Thank you so much for all your super fast help and the recommended paper! I'll read / try it out right away! :)

CKocher commented 2 years ago

Hi.

sorry for reopening this issue again, I'm so close to making the system run as I need it to but there's one last little problem. Shuffling the input parts as you mentioned above is working perfectly now (Thank you again for that!) but I'm currently struggling to recover which part has been sorted to which position in the Sequence. I've annotated the parts in the following Figure from your paper to describe the problem a bit better:

fig10

How have you identified the single parts in the output order (like for example that a certain bit of the output sequence belongs to the leg with Index: 4) in Figure 10? I already tried to add an identifier Variable to the input parts so that I can recognize the parts in the output order but that didn't work as well as trying to analyze the vector values to find similarities. The part that I'm most interested in is the last one of the output Sequence (5 in the Figure above) since that is an important indicator for my Assembly System.

ChrisWu1997 commented 2 years ago

Hi, glad to hear you made some progress!

As I recall, I don't think we explicitly found the correspondence between the input and output sequences. The colors are only for demonstration purpose, all we did is to output a sequence of order in a consistent order (consistent over a dataset).

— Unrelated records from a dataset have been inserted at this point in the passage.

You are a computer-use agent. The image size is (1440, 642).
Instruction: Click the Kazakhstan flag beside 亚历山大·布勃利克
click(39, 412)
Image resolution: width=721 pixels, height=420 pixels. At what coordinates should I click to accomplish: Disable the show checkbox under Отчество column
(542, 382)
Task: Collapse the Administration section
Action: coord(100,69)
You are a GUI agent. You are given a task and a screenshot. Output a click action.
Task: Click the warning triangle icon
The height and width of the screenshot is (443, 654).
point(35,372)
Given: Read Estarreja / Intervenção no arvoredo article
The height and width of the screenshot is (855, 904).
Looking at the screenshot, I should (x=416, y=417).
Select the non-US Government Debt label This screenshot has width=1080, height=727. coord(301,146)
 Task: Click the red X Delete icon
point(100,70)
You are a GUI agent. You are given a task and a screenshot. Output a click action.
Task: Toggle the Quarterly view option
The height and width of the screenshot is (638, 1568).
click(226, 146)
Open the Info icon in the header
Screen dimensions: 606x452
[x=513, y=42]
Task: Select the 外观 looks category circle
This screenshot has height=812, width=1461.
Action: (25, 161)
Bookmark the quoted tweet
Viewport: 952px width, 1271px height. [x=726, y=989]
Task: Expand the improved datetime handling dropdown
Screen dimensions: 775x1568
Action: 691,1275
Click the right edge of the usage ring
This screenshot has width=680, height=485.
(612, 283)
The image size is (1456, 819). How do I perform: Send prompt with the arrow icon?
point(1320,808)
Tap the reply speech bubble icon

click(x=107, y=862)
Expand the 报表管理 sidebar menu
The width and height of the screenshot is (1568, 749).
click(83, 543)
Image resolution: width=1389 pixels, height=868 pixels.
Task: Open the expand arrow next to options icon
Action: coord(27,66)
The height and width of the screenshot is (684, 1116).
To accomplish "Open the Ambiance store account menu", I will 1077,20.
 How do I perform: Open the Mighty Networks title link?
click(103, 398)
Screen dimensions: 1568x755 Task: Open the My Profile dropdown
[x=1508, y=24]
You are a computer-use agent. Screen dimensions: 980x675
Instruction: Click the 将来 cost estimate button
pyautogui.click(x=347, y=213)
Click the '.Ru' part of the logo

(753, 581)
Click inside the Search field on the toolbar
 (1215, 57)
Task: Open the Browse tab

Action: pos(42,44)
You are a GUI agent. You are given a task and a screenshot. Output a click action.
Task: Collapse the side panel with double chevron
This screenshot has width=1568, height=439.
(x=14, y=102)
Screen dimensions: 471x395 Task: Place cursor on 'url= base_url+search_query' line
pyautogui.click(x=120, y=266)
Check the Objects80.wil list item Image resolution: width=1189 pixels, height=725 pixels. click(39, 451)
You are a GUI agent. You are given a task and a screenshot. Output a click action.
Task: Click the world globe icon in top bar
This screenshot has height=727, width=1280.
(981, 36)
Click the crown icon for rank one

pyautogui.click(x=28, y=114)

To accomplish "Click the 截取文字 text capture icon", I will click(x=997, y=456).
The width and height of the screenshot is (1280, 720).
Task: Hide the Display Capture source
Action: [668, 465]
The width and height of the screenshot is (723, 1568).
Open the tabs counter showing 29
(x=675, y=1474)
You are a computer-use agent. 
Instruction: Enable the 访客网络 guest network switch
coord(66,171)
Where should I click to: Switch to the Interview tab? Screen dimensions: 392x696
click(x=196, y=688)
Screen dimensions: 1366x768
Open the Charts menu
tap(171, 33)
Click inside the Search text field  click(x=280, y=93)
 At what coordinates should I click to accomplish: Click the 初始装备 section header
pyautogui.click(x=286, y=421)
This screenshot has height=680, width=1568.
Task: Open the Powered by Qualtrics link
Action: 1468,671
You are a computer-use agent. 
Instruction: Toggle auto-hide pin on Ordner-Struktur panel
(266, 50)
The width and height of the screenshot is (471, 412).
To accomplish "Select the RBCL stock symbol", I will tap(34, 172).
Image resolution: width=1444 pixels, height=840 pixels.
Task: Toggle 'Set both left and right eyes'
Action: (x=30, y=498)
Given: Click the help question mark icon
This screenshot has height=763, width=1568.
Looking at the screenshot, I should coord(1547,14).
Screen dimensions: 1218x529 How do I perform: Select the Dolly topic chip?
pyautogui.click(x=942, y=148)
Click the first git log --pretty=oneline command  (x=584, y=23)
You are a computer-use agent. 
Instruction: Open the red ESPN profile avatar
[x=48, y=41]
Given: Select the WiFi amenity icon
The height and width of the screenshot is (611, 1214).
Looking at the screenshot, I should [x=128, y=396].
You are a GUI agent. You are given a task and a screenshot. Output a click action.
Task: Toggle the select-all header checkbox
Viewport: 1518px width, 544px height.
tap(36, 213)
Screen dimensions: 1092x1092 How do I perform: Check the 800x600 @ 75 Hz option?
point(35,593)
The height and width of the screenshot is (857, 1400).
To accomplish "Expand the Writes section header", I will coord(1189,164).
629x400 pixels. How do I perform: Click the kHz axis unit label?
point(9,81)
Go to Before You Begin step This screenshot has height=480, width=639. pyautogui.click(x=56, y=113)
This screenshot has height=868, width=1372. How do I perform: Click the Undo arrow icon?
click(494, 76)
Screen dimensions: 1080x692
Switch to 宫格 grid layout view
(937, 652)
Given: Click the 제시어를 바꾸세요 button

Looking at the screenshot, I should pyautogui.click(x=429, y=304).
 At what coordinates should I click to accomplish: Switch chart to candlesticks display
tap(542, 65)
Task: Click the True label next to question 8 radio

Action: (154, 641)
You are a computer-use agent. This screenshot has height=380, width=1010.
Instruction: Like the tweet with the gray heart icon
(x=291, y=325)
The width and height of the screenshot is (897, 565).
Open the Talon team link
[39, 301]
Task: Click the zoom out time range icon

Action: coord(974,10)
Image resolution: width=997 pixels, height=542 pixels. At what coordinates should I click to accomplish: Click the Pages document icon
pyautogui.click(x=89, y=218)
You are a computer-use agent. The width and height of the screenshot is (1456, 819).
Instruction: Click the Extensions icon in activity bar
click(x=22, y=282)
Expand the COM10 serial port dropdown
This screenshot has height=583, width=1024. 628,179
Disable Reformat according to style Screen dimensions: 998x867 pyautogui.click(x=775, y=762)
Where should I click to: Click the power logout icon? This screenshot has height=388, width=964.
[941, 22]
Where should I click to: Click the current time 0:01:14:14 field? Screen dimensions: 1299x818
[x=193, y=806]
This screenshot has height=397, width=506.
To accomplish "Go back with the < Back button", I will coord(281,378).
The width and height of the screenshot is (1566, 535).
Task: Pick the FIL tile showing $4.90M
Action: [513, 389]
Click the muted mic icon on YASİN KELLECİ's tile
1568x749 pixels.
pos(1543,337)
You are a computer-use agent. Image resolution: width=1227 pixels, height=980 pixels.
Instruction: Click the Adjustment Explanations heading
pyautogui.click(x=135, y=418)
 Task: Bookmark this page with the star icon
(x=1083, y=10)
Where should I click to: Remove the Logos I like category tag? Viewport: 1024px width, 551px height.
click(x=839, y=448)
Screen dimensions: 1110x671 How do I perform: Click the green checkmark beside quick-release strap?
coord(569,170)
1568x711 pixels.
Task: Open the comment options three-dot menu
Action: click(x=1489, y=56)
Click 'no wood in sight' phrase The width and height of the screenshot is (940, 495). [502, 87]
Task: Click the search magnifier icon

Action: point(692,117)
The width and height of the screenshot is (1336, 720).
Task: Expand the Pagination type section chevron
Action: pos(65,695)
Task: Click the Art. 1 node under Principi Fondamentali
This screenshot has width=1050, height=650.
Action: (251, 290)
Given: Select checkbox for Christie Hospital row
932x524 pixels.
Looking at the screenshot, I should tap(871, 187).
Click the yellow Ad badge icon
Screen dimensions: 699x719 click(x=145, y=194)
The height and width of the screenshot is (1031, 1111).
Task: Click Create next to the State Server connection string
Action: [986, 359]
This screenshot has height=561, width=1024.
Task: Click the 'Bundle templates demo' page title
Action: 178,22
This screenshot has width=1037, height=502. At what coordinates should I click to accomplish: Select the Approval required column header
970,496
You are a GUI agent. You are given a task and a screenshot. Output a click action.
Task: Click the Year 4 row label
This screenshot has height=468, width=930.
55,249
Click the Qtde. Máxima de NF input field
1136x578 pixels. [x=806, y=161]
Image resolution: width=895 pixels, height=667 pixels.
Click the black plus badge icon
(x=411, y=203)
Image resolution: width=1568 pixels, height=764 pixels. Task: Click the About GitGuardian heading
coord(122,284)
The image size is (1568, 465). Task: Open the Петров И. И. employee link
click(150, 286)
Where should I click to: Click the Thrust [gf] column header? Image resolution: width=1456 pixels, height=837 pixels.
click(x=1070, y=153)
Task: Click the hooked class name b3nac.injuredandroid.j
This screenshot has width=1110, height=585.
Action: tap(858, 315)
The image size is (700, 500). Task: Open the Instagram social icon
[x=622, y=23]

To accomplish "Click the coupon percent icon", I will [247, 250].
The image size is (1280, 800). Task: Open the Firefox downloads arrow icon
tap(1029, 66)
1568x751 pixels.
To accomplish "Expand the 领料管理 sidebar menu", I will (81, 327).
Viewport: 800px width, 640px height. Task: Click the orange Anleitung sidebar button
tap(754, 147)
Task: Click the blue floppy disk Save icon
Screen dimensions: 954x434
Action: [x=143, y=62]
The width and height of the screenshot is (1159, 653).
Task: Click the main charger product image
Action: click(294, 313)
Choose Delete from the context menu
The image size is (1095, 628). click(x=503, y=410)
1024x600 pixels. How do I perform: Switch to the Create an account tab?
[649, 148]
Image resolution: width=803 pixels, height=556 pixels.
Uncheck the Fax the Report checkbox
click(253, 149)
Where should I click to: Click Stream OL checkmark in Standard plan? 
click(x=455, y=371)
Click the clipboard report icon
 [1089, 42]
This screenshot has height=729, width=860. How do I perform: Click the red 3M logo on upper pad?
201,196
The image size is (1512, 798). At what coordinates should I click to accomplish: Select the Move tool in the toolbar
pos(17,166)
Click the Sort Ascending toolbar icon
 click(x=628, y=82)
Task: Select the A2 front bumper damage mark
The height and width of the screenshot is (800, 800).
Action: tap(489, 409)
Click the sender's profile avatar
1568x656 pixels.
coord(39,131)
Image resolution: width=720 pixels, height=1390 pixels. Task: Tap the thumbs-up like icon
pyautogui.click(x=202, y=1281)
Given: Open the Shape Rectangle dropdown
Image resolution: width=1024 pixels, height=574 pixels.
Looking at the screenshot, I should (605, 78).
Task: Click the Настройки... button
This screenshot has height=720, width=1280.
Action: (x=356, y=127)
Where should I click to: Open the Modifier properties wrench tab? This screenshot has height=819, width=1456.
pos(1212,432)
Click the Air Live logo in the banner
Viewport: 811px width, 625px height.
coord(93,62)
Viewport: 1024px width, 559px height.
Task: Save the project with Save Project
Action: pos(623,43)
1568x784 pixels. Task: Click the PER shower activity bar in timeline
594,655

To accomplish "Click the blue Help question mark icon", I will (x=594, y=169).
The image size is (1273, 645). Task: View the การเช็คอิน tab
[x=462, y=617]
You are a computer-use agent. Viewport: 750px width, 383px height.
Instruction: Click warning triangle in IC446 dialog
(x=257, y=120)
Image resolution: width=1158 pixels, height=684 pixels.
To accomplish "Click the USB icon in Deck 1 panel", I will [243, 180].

To find the correspondence, my first thought would be to use the cosine similarity between part vectors to establish a bipartite marching. But it seems that it didn't work out, as you described, no? Can you give more details about why using similarity between vectors fails?

CKocher commented 2 years ago

Hi, sorry that it took me so long to reply! I think I must've made a mistake when calculating the cosine similarity which might be fixed by now.

Just to be sure, I'm currently trying everything out on the pre-trained Lamp Network and Data that you provided. What makes me wonder if my results are legit, is that the range of the cosine similarity is very small (Given 2 random parts of one lamp shape, the range of the cos-Similarity is mostly between 0.93 - 0.99). To calculate the cos-Similarity between Input_seq and output_seq, I had to shrink input_seq from 140 to 134 elements so that it has the same length as output_seq. I did this by cutting off the last 6 values of Input_seq since they looked a lot like padding to me. Did you use padding for the input_seq? As you can see in the picture below, the cosine similarity calculations show that the network never changes the order of the parts though (When comparing input_seq and output_seq, the parts with the same index always achieve the highest cos-Similarity, so I'd guess that this could be an indicator that cos-Similarity works as intended because the net might've been trained to keep the parts this way). I'm currently training the network with the shuffled parts from above to see what happens then.

image

Thank you again for all your help :)

ChrisWu1997 commented 2 years ago

I think the additional dimensions (140 - 134) is the one-hot vector indicating the total number of parts. We found including it improves the results a bit. For calculating the cosine similarity, it's ok to remove it. Overall, I think what you did is right! Looking forward to the results!